Ma Zad

POUY, Jean-Bernard

Policier & Thriller

Gallimard , Série Noire, 2018, 208 pages, 18 €

:) En famille - critique complète

Couverture
Couverture du livre: Ma Zad

Les zadistes de Zavenghem croyaient avoir gagné : le Tribunal de Grande Instance avait recalé le projet d’installation d’une plateforme multimodale autour des trois fermes (et des crapauds et des salamandres et de la zone humide dans laquelle ils s’ébattaient) qu’ils défendaient depuis plusieurs mois. Une subtilité leur avait échappé : comme il n’y avait plus rien à défendre, les zadistes étaient supposés calter au plus tôt. Ce qu’ils ne firent, en bons irréductibles qu’ils étaient. Et ce qui amena la baston avec les flics, baston qui valut à Camille Destroit, un quadra presque sans histoire, d’être emmené et interrogé au poste. Ce point précis marque pour Camille le début de la chute de tuiles : son hangar parti en fumée, son amie qui le quitte et son supérieur hiérarchique qui le vire. Un peu comme si on essayait de l’intimider. Comme si la ZAD n’était pas encore complètement tirée d’affaire, comme si les promoteurs du projet, les Valter, une riche famille d’entrepreneurs de la région, avait d’autres idées en tête. En contrepoint de cette situation pré-dépressive, Camille fait la rencontre de Claire, une jeune activiste mais pas que, et qui semble minée par d’autres combats intérieurs.
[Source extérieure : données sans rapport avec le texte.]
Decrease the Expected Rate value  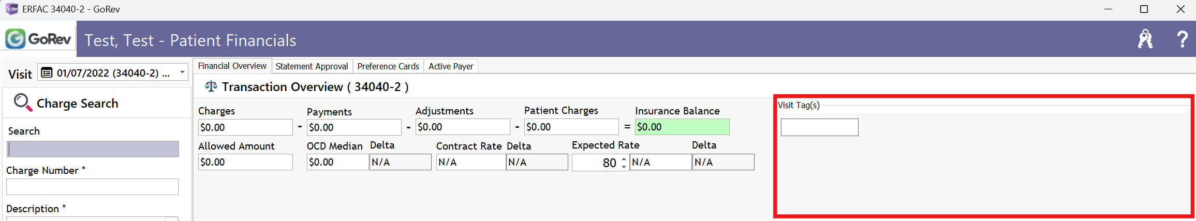(624, 166)
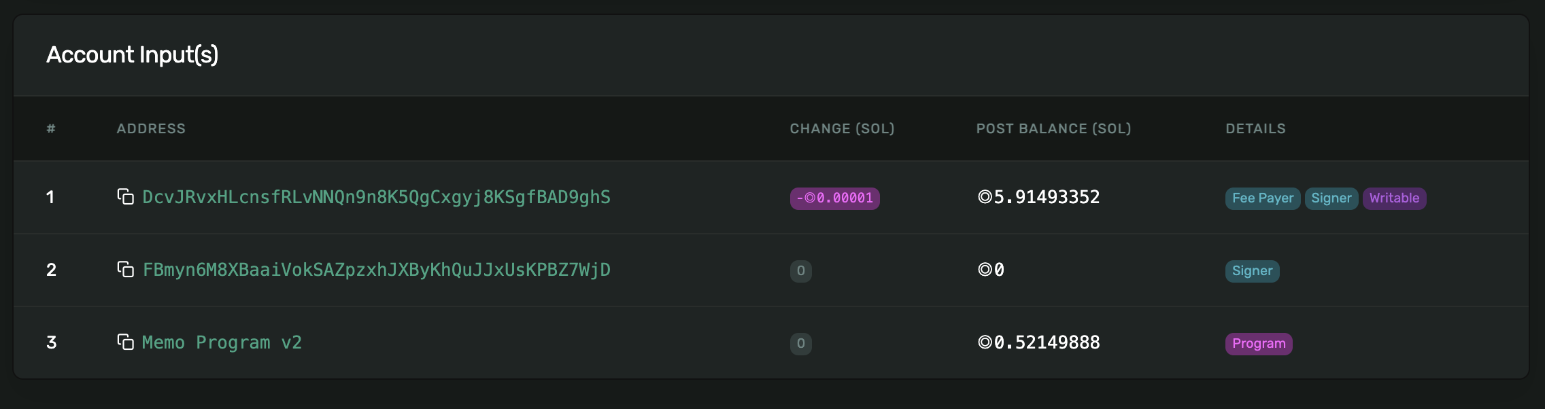The width and height of the screenshot is (1545, 409).
Task: Click the Post Balance (SOL) column header
Action: (1053, 128)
Pour son retour au roman, Jean-Bernard Pouy pointe le bout de son nez dans cette forme très actuelle d’opposition aux valeurs capitalistes les plus flagrantes (en gros, le rendement économique au mépris du bien-être des hommes et des animaux) : les Zones à Défendre, soit des zones où le pouvoir –économique et politique- entend installer une infrastructure bétonnée d’autant plus laide qu’elle est inutile. Ces ZAD sont généralement occupées par de jeunes chevelus vivant de peu et non-violents. Ils sont parfois rejoints par des moins jeunes, du genre de Camille, travaillés par des questionnements sur le sens de leur existence, de leur travail et d’à quoi bon tout ça, ne pourrait-on pas fiche la paix aux libellules et aux batraciens ? On sent l’auteur parfaitement impliqué et en phase avec les zadistes –ce qui ne nous étonne guère vu son parcours et ses écrits passés- et leur philosophie joyeusement bordélique. Cette adhésion, dont nous lui sommes éminemment gré soit dit en passant, se marque jusque dans l’intrigue et la façon qu’a ce bon Jean-Bernard de nous la servir. Gentiment foutraque, le récit ne repose sur aucun sens du suspense, ne s’appuie que sur une vague structure (on suit tantôt les pérégrinations souvent dépourvues de logique de Camille entre la Bretagne et Zavenghem, tantôt ses pensées métaphysico-révolutionnaires qu’il n’adresse qu’à nous, lecteur) et, avouons-le, l’histoire traîne parfois en route, surtout dans ses dernières pages. Mais on l’aime bien, Jean-Bernard, lui, ses histoires de loosers magnifiques, sa langue fleurie façon bas-quartiers et sa joyeuse façon d’envoyer les parasites arrogants aux choux. Son roman pourrait facilement se lire comme un reportage éclairant sur cette jeunesse qui nous montre peut-être la voie, intrigue polardeuse minimaliste en sus, et son personnage, généreux, doucement révolté et candide, nous a très vite plu, un peu comme si on le connaissait depuis des années. En famille donc.